Com medo - e hoje frustrada por isso -, ela diz ter ligado para o financista, que providenciou um advogado, e não ter recebido mais contatos da equipe policial.
Pouco mais de uma década depois, em 2019, em uma nova rodada de investigação, o FBI chegou a Marina novamente. Ela prestou um depoimento que foi considerado pelas autoridades como crucial para a prisão do bilionário no mesmo ano.
Epstein não foi condenado neste caso porque se suicidou na prisão antes mesmo do julgamento. O processo foi arquivado, e é neste conjunto de arquivos que constam os documentos que as vítimas e outros ativistas cobram a publicação.

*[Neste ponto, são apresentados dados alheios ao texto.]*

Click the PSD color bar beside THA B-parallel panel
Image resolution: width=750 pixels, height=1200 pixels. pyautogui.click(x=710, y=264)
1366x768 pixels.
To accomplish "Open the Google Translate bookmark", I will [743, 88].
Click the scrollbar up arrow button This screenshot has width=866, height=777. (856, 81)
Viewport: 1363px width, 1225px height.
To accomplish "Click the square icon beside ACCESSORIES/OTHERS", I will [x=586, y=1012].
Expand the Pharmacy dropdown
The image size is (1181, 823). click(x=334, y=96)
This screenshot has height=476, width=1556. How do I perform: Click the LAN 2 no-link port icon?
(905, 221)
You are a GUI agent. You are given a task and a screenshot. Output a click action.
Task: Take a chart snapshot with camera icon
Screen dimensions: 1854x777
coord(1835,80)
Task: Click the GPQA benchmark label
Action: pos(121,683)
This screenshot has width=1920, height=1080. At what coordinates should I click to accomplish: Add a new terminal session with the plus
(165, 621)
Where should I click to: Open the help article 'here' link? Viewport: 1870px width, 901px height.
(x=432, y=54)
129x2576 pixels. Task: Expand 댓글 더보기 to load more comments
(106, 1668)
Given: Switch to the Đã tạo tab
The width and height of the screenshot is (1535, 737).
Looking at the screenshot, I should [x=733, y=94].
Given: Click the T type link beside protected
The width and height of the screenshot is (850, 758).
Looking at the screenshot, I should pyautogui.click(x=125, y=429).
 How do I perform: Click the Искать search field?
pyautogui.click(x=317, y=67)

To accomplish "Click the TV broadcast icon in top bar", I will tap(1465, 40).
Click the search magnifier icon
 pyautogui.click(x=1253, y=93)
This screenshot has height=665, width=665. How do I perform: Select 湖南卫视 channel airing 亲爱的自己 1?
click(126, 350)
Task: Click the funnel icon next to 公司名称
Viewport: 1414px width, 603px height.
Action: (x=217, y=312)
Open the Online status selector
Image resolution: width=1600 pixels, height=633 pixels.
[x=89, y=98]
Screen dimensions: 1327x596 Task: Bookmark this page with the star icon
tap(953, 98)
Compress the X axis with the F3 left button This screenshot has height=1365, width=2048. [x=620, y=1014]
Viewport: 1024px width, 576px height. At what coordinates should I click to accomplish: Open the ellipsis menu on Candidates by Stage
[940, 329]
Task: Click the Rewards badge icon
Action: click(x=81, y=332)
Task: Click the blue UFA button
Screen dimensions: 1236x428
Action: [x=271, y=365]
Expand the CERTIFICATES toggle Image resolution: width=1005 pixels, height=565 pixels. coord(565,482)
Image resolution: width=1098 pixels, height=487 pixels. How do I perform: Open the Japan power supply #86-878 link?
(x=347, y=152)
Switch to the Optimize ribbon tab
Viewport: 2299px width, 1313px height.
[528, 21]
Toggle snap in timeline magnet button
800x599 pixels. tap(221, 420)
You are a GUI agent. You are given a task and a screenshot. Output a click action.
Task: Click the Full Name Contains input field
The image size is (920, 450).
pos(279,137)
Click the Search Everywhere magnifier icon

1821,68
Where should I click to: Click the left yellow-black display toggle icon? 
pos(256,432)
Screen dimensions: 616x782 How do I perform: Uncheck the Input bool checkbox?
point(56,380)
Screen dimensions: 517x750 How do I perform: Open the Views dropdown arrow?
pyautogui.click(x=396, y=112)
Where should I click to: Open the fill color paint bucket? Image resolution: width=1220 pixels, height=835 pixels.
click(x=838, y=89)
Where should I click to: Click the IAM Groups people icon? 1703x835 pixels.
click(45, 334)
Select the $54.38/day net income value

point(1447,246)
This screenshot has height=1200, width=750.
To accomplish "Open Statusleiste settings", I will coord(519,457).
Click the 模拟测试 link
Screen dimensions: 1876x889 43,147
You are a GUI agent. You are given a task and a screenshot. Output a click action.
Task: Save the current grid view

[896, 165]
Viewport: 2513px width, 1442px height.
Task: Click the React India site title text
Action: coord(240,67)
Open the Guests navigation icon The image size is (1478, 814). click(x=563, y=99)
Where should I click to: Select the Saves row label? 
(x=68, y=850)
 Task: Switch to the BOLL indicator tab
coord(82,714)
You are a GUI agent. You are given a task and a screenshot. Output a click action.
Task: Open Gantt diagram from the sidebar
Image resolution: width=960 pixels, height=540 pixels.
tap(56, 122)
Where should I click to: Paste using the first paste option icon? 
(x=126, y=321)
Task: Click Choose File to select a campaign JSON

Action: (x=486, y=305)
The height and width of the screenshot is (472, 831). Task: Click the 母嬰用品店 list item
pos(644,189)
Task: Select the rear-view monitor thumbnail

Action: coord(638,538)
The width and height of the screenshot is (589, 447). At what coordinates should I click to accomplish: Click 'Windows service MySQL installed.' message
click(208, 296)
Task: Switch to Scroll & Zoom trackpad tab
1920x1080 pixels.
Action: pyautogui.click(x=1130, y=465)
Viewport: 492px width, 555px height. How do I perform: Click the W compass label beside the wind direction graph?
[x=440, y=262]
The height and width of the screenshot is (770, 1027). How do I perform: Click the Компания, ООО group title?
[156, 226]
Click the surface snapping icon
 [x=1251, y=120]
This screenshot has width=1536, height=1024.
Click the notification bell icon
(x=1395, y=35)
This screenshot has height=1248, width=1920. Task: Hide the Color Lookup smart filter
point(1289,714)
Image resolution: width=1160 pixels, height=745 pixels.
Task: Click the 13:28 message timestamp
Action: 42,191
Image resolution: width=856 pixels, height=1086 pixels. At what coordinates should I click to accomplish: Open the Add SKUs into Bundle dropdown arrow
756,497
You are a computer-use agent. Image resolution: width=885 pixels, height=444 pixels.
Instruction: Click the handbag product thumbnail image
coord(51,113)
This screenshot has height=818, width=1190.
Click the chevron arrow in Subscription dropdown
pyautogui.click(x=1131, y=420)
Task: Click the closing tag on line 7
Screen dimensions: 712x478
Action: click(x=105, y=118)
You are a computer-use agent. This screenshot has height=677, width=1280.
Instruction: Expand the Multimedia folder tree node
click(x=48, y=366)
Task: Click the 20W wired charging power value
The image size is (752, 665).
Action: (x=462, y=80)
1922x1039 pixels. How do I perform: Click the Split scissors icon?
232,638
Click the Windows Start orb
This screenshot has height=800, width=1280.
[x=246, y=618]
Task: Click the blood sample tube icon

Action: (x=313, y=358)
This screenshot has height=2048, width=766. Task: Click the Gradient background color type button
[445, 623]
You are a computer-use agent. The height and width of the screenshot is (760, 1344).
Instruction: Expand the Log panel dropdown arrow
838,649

A polêmica sobre a retenção dos arquivos do caso pelo Departamento de Justiça tem perseguido Trump nos últimos meses. "Milhares de páginas de documentos já foram divulgadas. Mas isso é, na verdade, uma farsa dos democratas", reafirmou o presidente nesta quarta.
Epstein e Trump foram amigos por quase 15 anos, convivendo desde meados de 1990. Eles se conheceram na região de Palm Beach, na Flórida, onde ambos tinham propriedades e, por isso, frequentavam jantares e festas em ambientes como a mansão de Epstein em Nova York e o clube de Trump Mar-a-Lago, na Flórida, além de viajarem em jatos particulares do financista.
O caso -repleto de elementos de riqueza, conexões políticas, suposta impunidade e uma morte súbita-- alimentou especulações e teorias da conspiração ao longo dos anos, inflamadas especialmente pela base republicana.
Nessa toada, aliados radicais de Trump, incluindo a secretária de Justiça dos EUA, Pam Bondi, e o diretor do FBI, Kash Patel, prometeram publicamente divulgar a "lista de Epstein" e mais informações caso chegassem ao poder. Essa promessa gerou uma expectativa de que Trump iria expor crimes sórdidos cometidos por elites.
No entanto, quando o governo Trump mudou abruptamente de rumo, em julho, e afirmou que tal lista não existia e que Epstein se suicidou, muitos apoiadores interpretaram a nova posição como um acobertamento. É a partir disso que também apoiadores republicanos cobram maior transparência e a divulgação dos documentos.